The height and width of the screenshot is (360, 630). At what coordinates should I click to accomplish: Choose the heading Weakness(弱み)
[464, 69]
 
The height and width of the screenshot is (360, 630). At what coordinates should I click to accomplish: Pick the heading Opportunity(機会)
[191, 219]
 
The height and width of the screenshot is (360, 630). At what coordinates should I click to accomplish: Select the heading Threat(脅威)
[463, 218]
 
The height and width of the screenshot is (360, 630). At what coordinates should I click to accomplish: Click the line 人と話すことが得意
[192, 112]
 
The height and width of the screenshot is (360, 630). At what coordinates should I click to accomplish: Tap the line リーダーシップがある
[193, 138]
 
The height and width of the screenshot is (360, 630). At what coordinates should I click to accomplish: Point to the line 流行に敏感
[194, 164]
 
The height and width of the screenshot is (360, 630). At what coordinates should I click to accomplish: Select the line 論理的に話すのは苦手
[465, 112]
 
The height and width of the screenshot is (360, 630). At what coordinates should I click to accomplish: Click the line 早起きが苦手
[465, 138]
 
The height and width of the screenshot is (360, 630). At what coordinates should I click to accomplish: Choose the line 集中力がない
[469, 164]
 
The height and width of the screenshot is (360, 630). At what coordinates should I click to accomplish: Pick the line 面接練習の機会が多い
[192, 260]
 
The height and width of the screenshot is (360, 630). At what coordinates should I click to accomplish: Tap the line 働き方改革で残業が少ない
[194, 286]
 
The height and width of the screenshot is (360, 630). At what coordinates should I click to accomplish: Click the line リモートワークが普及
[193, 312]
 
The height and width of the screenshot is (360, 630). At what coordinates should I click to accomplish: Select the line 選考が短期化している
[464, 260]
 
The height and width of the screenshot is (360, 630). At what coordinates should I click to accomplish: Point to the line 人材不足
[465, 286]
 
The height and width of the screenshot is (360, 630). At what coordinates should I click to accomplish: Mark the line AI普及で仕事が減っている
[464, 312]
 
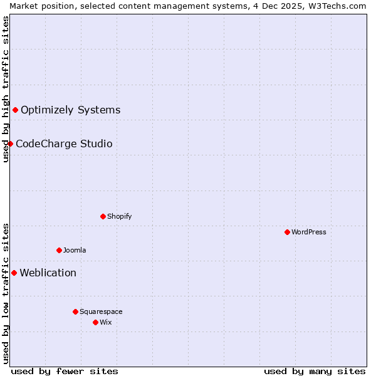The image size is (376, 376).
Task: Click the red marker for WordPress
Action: (287, 232)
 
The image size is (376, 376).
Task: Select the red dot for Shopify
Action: (103, 216)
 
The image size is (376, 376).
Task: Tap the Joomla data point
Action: (59, 250)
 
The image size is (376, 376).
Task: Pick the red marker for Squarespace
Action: (75, 311)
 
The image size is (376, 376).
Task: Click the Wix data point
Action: (95, 322)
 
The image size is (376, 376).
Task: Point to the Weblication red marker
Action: (14, 273)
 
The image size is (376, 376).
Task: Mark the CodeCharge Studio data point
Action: (10, 144)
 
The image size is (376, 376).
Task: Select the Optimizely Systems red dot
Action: (15, 110)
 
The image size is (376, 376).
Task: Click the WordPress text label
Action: (309, 232)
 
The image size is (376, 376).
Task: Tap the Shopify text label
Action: (119, 216)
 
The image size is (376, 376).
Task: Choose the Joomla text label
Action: (75, 250)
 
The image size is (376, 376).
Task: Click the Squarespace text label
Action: (101, 311)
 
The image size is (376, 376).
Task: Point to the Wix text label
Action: (106, 322)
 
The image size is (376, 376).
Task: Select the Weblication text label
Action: (48, 273)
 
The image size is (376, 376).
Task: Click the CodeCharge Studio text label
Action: (64, 144)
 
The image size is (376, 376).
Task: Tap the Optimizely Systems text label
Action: (70, 110)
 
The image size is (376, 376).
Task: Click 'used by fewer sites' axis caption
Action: (65, 371)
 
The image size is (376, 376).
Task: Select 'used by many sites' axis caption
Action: (315, 371)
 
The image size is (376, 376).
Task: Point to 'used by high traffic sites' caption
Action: (6, 89)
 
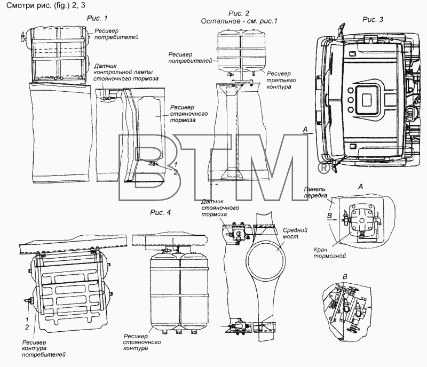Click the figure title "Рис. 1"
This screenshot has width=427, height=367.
coord(97,18)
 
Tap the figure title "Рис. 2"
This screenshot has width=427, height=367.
coord(239,13)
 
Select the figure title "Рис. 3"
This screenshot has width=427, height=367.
coord(373,20)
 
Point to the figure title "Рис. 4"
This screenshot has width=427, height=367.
coord(161,212)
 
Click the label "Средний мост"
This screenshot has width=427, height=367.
coord(295,233)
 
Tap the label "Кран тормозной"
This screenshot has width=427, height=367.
coord(329,253)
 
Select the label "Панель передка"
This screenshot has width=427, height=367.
coord(315,192)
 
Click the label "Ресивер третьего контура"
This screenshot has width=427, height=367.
coord(281,80)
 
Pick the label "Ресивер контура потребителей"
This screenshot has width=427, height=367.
coord(44,348)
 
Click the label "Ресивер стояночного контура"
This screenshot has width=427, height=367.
coord(141,342)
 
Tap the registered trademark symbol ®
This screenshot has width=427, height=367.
coord(323,168)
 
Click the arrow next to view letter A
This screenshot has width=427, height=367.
coord(308,133)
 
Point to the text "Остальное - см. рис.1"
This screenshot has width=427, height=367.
coord(239,21)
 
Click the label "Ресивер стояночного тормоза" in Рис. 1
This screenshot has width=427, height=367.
coord(188,114)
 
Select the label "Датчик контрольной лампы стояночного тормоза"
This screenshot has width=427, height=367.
coord(126,72)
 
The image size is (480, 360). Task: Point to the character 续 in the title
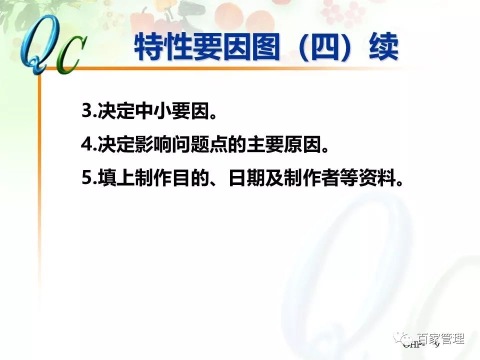(384, 48)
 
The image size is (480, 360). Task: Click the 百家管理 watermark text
(440, 340)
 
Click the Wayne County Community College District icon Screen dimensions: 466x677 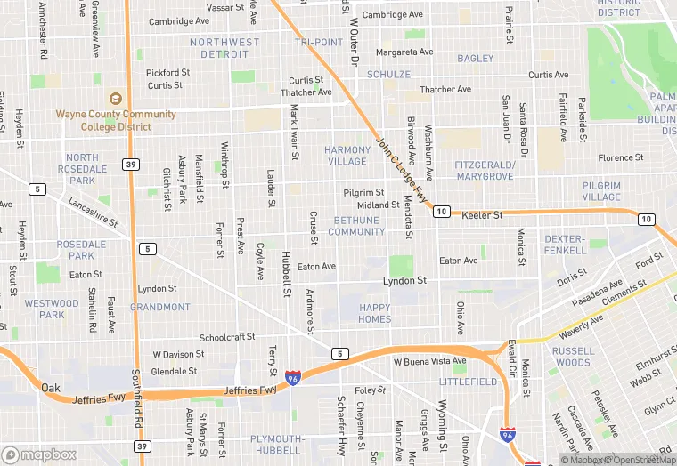(114, 99)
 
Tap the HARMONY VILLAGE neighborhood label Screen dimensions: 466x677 (347, 156)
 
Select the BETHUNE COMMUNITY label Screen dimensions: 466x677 (356, 226)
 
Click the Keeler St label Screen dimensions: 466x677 (482, 215)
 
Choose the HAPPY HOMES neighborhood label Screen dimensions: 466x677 (374, 313)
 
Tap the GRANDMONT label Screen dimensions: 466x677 (160, 308)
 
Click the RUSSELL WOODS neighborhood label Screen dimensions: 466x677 (572, 357)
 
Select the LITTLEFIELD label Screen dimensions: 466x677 (469, 382)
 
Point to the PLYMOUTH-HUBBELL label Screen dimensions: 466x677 (277, 445)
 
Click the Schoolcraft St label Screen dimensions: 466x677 (227, 338)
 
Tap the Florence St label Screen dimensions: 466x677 (620, 158)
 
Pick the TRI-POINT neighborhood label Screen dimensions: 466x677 (319, 43)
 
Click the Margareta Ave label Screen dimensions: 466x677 (404, 52)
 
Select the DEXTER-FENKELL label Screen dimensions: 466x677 (565, 245)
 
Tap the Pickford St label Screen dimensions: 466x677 (168, 73)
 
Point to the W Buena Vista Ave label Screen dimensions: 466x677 (430, 362)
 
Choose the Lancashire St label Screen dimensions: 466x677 (93, 212)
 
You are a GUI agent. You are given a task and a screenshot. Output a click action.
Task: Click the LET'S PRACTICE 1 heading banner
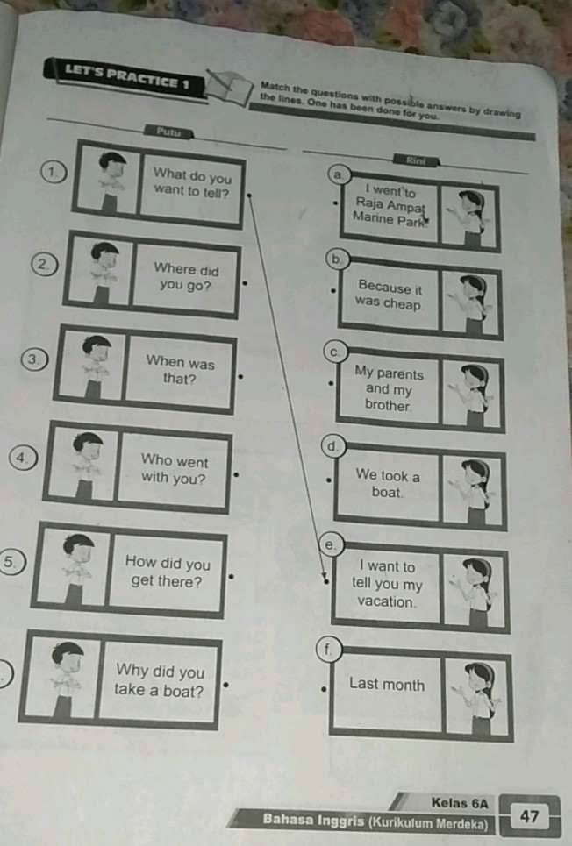(x=125, y=78)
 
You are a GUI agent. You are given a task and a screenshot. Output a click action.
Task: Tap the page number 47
(x=529, y=816)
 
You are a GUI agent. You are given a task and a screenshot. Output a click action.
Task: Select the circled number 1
(x=54, y=172)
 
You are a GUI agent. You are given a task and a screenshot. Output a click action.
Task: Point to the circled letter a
(x=338, y=174)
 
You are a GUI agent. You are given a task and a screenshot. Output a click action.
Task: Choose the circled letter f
(x=327, y=649)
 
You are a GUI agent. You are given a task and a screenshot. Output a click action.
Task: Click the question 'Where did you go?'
(x=186, y=277)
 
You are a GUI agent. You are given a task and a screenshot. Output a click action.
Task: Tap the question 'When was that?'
(x=180, y=370)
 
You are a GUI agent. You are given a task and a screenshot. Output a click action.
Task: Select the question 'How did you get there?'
(x=168, y=572)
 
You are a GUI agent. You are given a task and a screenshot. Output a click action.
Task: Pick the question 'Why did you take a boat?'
(x=160, y=679)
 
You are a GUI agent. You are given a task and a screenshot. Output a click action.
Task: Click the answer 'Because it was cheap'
(x=389, y=295)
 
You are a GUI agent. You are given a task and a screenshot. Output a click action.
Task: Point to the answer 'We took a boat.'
(x=387, y=483)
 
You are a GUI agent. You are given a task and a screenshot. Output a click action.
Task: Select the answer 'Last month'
(x=387, y=684)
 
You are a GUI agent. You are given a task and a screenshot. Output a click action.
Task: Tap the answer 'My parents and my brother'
(x=389, y=388)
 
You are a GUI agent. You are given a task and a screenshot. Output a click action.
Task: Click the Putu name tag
(x=168, y=132)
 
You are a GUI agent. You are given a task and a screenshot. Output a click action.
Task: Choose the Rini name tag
(x=416, y=160)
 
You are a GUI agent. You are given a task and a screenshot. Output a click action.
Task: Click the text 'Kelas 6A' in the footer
(x=459, y=803)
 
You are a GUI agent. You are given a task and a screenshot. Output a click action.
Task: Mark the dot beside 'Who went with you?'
(x=235, y=475)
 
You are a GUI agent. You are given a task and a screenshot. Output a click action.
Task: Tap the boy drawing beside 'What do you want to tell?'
(x=111, y=181)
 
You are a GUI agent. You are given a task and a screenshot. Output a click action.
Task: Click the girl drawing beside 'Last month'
(x=477, y=697)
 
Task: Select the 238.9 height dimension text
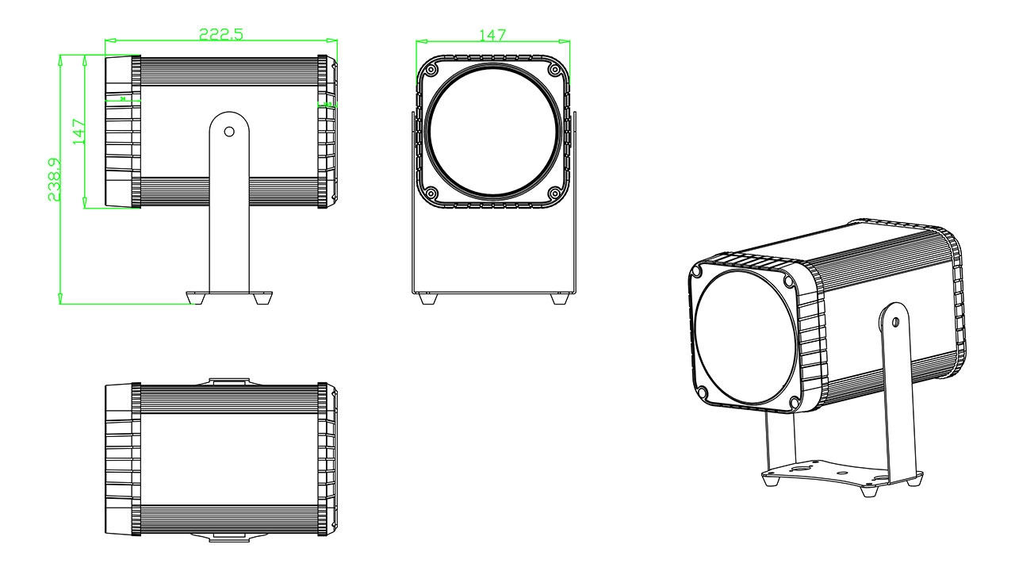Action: point(55,179)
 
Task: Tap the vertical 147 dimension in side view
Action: point(78,131)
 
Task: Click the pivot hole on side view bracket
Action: point(229,132)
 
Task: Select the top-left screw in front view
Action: point(431,70)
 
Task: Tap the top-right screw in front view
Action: point(554,70)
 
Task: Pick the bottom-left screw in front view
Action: point(431,193)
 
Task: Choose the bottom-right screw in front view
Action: point(554,193)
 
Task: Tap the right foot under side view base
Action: point(262,299)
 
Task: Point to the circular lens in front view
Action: point(492,132)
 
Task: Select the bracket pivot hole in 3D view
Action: point(895,322)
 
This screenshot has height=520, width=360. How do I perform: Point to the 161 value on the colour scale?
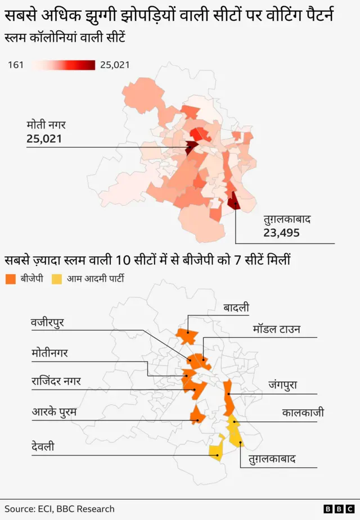(16, 65)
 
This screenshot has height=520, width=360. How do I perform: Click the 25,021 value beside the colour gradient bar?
(115, 65)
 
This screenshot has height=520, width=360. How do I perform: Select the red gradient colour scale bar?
(63, 65)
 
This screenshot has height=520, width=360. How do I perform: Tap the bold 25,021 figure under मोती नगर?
(44, 139)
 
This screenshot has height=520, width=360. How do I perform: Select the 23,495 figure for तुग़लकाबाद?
(281, 233)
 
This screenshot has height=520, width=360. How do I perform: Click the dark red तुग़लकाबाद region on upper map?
(233, 202)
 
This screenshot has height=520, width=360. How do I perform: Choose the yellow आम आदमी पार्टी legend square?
(57, 278)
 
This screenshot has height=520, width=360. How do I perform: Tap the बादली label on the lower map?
(236, 308)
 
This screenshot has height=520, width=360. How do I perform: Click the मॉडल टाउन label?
(276, 329)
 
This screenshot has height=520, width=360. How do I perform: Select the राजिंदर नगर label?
(56, 381)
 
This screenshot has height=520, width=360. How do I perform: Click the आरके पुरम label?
(54, 412)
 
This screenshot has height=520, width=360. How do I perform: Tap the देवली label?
(43, 447)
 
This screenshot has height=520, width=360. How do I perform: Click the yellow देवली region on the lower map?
(215, 451)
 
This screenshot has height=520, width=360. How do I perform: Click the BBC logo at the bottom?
(339, 509)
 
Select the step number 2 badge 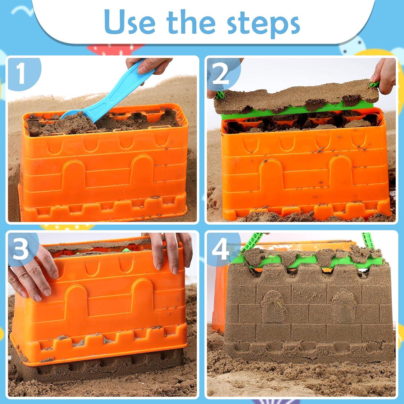coord(221,74)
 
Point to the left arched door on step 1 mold coord(74,175)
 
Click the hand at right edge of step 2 coord(385,74)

==========

What the task asks
Can you lay out the rows starting at the line that contains "Tap the Florence" and ending at the line that contains "Tap the Pickford", both included, as a JSON list of strings with one string per line and blank lines left out?

Task solution
[
  "Tap the Florence St label Screen dimensions: 466x677 (620, 158)",
  "Pick the TRI-POINT neighborhood label Screen dimensions: 466x677 (319, 43)",
  "Click the Margareta Ave label Screen dimensions: 466x677 (404, 52)",
  "Select the DEXTER-FENKELL label Screen dimensions: 466x677 (565, 245)",
  "Tap the Pickford St label Screen dimensions: 466x677 (168, 73)"
]